Write out the listing verbatim. No pictures belong in it.
━━━ The records
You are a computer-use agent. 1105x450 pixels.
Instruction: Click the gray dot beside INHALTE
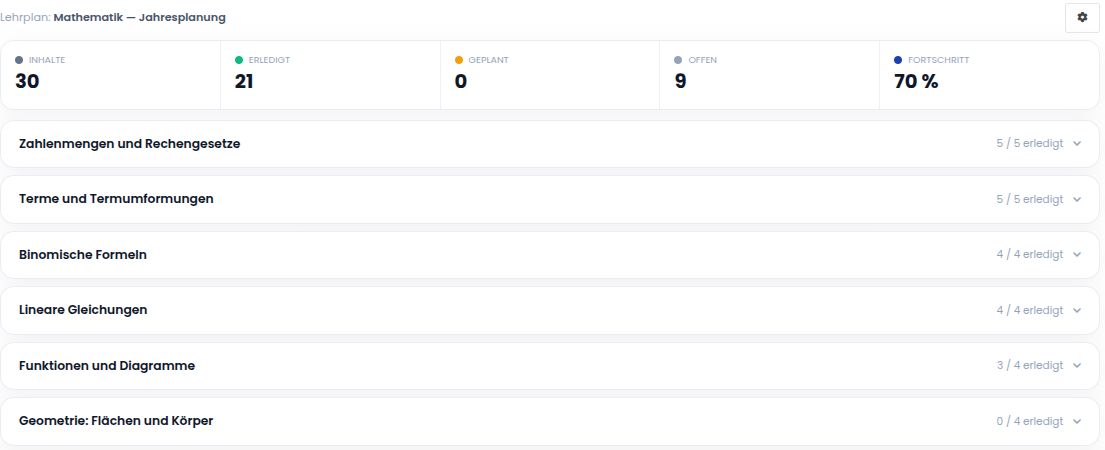[x=19, y=60]
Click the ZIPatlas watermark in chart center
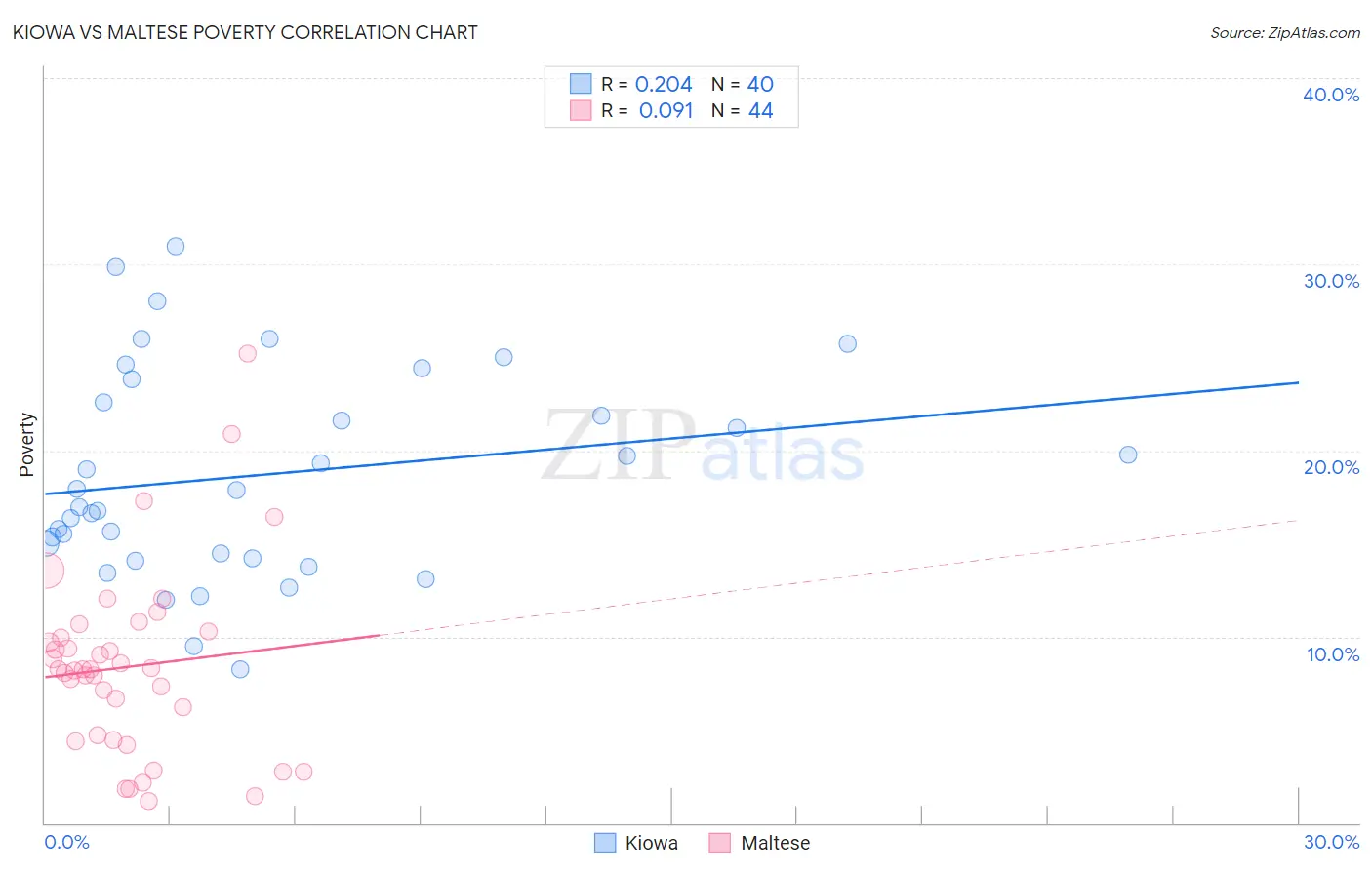 [703, 446]
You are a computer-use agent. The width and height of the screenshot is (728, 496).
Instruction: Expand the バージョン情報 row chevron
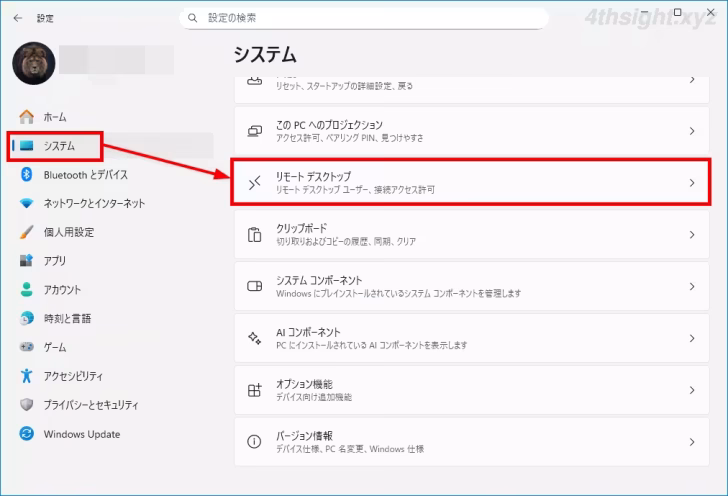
━━━━━━
» Exercise response:
You are a computer-use agent. 1105x450 pixels.
Instruction: Click the gray dot beside INHALTE
[x=19, y=60]
Click the ZIPatlas watermark in chart center
 [703, 446]
You are a computer-use agent. The width and height of the screenshot is (728, 496).
Instruction: Expand the バージョン情報 row chevron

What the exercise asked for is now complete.